Thursday, July 9, 2009

Perils of Seasonal Adjustments

565K new jobless claims, lowest level since Jan.” reads the AP headline. Some news outlets report a steep drop in jobless claims.

It sounds like good news, right? But wait a minute. Go to the source, the U.S. Department of Labor, and it says that the actual number of new jobless claims for the week was

577,506 in the week ending July 4, an increase of 17,612 from the previous week.

So what’s going on? How does a sizable increase turn into a steep drop?

It’s not that anyone is trying to deceive you. The discrepancies are the result of seasonal adjustments. Seasonal adjustment is a statistical technique that is supposed to smooth out the time of year in economics data so that you don’t get too alarmed by things that happen the same way year after year.

In normal times, seasonal adjustment is an excellent, if often problematic, device for removing some of the noise from economic data. But when you go through wrenching economic changes, changes so big that they change what the seasons mean, seasonal adjustments no longer work — they add as much noise as they take away.

That’s something we’ve been seeing all year long, and that’s what we’re seeing again in today’s jobs report. The Reuters story hints at the problem: many of the summer plant closings in the automobile industry took place several weeks earlier this year. A few of those factories are closed forever. In the automobile industry, seasons aren’t what they used to be, and that makes the seasonally adjusted data look better than it is this week.

It is only a phantom improvement in the jobs data. This point is hammered home by the report on continuing claims. The number of people receiving unemployment benefits in the United States is higher than it has ever been, and it jumped up 159,000 from the prior week. The job market is deteriorating at least as fast as is has been all year.

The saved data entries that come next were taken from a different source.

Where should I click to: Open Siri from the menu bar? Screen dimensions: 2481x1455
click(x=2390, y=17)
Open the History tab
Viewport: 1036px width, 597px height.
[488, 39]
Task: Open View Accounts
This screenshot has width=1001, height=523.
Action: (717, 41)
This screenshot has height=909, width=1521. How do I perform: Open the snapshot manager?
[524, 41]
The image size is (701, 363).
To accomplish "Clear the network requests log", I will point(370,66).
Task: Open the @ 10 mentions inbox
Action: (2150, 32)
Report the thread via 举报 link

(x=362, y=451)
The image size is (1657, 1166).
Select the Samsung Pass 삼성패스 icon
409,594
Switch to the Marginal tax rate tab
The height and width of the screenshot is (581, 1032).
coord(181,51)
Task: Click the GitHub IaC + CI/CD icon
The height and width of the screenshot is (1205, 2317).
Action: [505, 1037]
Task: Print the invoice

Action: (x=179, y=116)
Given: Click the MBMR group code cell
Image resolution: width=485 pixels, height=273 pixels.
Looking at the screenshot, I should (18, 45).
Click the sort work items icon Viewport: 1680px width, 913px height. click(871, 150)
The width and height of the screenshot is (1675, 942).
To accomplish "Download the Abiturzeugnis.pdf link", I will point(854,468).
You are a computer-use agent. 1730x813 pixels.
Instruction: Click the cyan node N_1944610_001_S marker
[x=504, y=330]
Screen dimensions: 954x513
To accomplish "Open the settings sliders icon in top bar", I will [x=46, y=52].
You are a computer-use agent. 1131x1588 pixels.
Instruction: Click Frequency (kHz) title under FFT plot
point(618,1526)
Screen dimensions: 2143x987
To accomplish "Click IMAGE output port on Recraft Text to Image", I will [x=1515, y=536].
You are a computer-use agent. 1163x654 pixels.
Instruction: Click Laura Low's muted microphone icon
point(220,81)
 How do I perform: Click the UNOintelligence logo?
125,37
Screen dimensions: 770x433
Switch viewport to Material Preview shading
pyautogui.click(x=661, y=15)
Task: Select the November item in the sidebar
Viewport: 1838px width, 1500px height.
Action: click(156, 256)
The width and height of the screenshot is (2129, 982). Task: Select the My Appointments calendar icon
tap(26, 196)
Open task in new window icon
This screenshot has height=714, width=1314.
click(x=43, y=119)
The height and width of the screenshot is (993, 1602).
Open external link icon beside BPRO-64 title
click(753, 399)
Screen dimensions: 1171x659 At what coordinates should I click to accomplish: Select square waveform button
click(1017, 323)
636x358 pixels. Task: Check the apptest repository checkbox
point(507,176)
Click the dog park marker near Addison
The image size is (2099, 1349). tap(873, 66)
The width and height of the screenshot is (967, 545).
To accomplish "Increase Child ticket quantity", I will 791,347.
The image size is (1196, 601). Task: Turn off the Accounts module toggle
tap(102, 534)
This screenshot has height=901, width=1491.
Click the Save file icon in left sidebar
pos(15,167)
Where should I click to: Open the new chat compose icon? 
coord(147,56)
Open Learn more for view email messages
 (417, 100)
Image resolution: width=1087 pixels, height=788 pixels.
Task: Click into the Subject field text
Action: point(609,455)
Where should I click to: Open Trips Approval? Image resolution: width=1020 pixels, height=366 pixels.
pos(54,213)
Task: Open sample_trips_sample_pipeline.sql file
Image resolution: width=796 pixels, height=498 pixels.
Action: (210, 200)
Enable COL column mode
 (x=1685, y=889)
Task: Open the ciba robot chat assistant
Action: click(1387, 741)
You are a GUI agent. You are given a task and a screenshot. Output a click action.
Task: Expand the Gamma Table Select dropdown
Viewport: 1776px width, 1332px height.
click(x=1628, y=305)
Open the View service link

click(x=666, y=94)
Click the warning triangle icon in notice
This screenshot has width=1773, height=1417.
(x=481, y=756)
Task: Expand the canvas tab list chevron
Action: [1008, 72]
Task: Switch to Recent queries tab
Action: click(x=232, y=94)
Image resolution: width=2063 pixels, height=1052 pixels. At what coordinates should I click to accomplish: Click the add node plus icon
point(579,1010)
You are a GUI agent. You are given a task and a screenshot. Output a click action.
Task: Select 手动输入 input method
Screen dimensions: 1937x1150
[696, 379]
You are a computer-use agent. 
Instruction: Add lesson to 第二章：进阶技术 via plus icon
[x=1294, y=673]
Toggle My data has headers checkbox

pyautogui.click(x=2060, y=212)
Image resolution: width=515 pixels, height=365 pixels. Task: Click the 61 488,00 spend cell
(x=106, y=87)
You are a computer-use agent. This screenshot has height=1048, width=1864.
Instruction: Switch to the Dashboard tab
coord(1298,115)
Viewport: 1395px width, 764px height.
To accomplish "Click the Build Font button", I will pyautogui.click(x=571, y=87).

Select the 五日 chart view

This week’s “good” news isn’t really good news, and some of the “bad” news is just as much an illusion. Some weeks we get data that makes it look like the economy is collapsing, and that isn’t really happening either. What we’re seeing, when you get past the noise, is a steady decline. A decline is never what you hope for, but the steady movement is reassuring in the sense that it merely reflects old economic patterns giving way to new ones. This is just a transition in the economy, a bigger transition than we have ever seen, perhaps, but still just a transition, and we will get through it.